Hockey is a physical game though, and being the smartest player in Russian Junior hockey is not equivalent to being dominant in the best hockey league in the world. Since he has yet to prove his play at a higher level, it is improbable to see him being chosen on the first night of the draft.
Add in the fact that Russian junior teams are now banned from major tournaments and we have little to nothing to go on in regards to how players like Kantserov look against more advanced opposition.
Dobber Prospects: N/R in Top 64
Elite Prospects: N/R in Top 80
Hockey Prospect: N/R in Top 75
Hadi Kalakeche: N/R in Top 75
Bob McKenzie (TSN): N/R in Top 80
NHL Central Scouting: #16 (European Skaters)
Corey Pronman (The Athletic): N/R in Top 37
Scott Wheeler (The Athletic): N/R in Top 64
There are not a ton of rankings to go on here.
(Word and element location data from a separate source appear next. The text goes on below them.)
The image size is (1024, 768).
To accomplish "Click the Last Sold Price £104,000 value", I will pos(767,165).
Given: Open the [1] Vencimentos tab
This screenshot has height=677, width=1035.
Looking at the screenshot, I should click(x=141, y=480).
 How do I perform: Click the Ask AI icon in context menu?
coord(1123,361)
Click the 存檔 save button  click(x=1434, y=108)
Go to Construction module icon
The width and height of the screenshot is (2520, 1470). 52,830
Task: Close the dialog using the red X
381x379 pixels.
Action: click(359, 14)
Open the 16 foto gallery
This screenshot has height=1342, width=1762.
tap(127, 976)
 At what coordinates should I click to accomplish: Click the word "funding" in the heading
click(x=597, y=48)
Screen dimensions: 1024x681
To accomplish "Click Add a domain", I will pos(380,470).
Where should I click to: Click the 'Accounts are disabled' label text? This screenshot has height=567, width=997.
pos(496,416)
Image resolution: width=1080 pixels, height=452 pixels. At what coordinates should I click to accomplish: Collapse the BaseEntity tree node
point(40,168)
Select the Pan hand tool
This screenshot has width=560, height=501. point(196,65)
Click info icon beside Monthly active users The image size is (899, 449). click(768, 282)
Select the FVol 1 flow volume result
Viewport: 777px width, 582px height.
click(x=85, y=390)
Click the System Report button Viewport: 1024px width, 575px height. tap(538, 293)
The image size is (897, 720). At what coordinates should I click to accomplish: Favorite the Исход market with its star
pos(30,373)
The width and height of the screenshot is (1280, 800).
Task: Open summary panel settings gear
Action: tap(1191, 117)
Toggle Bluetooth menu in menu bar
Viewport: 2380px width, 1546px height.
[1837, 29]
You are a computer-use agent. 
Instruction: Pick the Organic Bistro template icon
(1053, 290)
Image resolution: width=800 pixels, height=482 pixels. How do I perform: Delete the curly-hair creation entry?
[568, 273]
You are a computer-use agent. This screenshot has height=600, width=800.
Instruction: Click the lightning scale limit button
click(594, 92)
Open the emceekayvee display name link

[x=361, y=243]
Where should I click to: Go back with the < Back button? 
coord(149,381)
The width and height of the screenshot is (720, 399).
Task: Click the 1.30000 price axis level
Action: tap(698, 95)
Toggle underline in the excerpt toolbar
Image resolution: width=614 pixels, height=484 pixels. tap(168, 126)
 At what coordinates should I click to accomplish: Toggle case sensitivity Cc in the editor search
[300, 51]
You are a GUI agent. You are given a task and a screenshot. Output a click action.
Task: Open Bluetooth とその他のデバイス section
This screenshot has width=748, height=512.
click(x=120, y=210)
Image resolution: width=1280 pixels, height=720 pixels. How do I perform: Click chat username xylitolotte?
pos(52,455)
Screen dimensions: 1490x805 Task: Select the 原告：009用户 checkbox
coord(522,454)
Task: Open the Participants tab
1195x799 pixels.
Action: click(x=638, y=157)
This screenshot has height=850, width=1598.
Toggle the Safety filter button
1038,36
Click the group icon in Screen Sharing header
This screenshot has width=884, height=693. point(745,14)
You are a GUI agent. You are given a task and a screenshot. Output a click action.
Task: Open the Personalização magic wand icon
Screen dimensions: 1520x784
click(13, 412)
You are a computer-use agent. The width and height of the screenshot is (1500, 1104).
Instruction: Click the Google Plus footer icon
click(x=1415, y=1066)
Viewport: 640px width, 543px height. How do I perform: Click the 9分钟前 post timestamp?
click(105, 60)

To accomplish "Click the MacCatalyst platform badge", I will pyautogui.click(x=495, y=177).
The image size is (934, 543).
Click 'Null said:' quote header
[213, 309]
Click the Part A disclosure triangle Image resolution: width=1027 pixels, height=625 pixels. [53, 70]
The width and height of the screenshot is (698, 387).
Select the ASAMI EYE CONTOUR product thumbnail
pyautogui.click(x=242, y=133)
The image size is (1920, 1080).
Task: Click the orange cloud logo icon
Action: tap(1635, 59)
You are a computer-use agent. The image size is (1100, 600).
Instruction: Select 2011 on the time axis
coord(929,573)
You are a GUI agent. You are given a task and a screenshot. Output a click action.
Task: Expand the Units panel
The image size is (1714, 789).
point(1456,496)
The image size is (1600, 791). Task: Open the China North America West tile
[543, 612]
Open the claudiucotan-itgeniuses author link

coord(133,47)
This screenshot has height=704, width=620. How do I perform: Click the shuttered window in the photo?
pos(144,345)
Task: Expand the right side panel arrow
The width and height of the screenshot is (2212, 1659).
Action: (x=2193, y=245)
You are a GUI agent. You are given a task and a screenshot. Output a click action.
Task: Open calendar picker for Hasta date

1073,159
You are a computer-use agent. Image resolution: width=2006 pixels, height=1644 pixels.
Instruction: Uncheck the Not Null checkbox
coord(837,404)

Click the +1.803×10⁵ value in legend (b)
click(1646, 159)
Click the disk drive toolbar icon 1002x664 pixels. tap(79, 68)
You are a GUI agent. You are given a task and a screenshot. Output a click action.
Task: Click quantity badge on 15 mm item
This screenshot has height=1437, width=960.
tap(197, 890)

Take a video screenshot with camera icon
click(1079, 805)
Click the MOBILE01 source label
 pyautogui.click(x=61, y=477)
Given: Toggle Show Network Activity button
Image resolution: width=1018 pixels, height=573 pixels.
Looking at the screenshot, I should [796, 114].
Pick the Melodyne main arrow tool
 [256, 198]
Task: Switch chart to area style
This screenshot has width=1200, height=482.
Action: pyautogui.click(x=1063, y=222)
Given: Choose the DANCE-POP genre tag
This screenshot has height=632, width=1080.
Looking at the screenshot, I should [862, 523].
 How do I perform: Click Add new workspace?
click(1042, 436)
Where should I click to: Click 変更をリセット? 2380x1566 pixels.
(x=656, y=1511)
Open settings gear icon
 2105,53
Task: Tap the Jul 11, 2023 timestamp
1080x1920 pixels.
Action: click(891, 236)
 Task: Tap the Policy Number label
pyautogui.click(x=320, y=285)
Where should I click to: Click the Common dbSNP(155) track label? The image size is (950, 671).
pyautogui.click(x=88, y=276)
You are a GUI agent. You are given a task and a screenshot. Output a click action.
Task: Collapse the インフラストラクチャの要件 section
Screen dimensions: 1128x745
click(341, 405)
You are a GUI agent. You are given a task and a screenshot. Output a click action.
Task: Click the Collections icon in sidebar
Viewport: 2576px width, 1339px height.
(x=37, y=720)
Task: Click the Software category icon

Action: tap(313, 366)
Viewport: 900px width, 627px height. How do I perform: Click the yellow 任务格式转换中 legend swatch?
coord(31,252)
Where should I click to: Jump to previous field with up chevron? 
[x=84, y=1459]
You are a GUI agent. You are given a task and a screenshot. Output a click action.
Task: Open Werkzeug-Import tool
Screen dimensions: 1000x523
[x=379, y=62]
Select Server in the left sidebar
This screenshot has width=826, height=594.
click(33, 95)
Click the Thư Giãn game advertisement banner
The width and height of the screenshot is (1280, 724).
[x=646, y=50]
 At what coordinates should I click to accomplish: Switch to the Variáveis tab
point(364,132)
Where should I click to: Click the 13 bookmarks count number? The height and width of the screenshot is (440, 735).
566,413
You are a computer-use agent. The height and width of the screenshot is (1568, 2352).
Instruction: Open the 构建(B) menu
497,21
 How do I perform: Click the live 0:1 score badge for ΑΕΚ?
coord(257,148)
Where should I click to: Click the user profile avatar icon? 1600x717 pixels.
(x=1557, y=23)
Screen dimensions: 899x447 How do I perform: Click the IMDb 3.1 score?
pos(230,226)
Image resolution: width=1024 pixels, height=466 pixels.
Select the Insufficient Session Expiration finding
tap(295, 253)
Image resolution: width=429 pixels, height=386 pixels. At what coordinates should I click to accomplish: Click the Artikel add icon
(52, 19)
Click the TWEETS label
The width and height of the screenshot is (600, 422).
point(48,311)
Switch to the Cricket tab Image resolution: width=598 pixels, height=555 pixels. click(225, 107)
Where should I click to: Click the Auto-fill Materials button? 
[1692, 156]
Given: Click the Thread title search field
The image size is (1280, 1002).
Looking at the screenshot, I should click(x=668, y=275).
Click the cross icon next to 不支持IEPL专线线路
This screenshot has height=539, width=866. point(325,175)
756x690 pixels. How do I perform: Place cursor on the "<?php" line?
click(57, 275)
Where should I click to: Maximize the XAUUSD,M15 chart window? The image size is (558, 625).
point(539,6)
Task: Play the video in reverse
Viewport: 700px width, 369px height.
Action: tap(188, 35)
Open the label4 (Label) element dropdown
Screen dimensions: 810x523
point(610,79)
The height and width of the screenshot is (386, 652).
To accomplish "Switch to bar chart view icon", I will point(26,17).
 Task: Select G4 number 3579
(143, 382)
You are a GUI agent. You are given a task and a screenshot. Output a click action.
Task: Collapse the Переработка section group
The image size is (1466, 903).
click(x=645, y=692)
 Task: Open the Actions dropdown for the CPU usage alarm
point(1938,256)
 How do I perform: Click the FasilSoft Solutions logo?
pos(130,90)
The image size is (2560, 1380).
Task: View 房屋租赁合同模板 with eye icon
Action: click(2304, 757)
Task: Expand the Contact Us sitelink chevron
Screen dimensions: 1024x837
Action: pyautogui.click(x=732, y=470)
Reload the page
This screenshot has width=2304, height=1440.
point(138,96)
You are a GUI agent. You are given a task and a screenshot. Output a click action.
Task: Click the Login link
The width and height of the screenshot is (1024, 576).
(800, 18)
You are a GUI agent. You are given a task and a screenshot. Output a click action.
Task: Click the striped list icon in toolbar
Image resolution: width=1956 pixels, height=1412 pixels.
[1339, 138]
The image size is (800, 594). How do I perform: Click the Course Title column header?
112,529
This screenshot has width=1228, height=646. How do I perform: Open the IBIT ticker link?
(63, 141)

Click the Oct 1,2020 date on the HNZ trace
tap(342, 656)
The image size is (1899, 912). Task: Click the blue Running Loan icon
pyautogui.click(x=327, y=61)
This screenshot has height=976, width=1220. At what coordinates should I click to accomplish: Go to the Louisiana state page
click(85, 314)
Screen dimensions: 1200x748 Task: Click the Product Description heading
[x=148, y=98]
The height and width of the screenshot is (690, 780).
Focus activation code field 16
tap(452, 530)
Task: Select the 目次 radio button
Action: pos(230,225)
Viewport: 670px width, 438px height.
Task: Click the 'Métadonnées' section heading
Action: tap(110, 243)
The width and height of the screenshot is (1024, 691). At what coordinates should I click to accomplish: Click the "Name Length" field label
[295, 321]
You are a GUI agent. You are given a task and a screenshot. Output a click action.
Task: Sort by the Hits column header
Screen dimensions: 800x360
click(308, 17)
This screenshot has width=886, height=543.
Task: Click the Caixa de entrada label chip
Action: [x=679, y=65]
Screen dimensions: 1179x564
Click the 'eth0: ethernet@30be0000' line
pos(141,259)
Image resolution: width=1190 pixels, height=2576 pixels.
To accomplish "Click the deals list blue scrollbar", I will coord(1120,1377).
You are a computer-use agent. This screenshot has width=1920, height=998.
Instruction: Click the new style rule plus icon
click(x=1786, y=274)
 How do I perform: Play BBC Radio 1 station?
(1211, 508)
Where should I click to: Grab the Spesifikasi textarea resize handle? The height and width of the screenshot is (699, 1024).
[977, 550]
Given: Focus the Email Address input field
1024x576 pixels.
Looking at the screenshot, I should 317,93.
Two outlets have him in and around their first round conversation, while others don't even have him going in their opening two rounds. To provide some added context, Draft Prospects Hockey, who we don't feature in our preliminary rankings here above, have him ranked 50th overall as well.
Going back to the initial question; should we be worried about the fact that Metallurg Magnitogorsk has kept Kantserov in the MHL for three full seasons without even trying him in the senior second tier?
Well, yes and no. Metallurg's AHL affiliate is not a local one. Their VHL team plays their games in Kurgan, a city 600 kilometres away from Magnitogorsk. Hence, it can in some ways make sense to keep a young player around, playing MHL hockey and remaining under the tutelage of the KHL management in the home city. Especially when you are still eligible for junior hockey. Development is key, and playing games is crucial.
We can see from Zauralie Kurgan's roster that they currently have two players born in 2003 and an additional four players born in 2002. This adds to the theory that Metallurg chooses to hold their most talented youngsters in the MHL for as long as they can, only lifting them up to play senior level hockey as they are aging out of Junior.
In a few years time, it's completely possible that we look back at the 2023 NHL Draft and see one of the best Russian classes in recent memory. Apart from obvious ace Matvei Michkov, players like Daniil But, Dmitri Simashev, Mikhail Gulyayev, Timur Mukhanov, and Alexander Rykov will have their fans among the scouting communities.
However, the fact remains that there are considerable risks involved with using an early draft selection on a player who has yet to demonstrate his dominance beyond his own age group. Especially when the player in question is an undersized winger playing in Russia.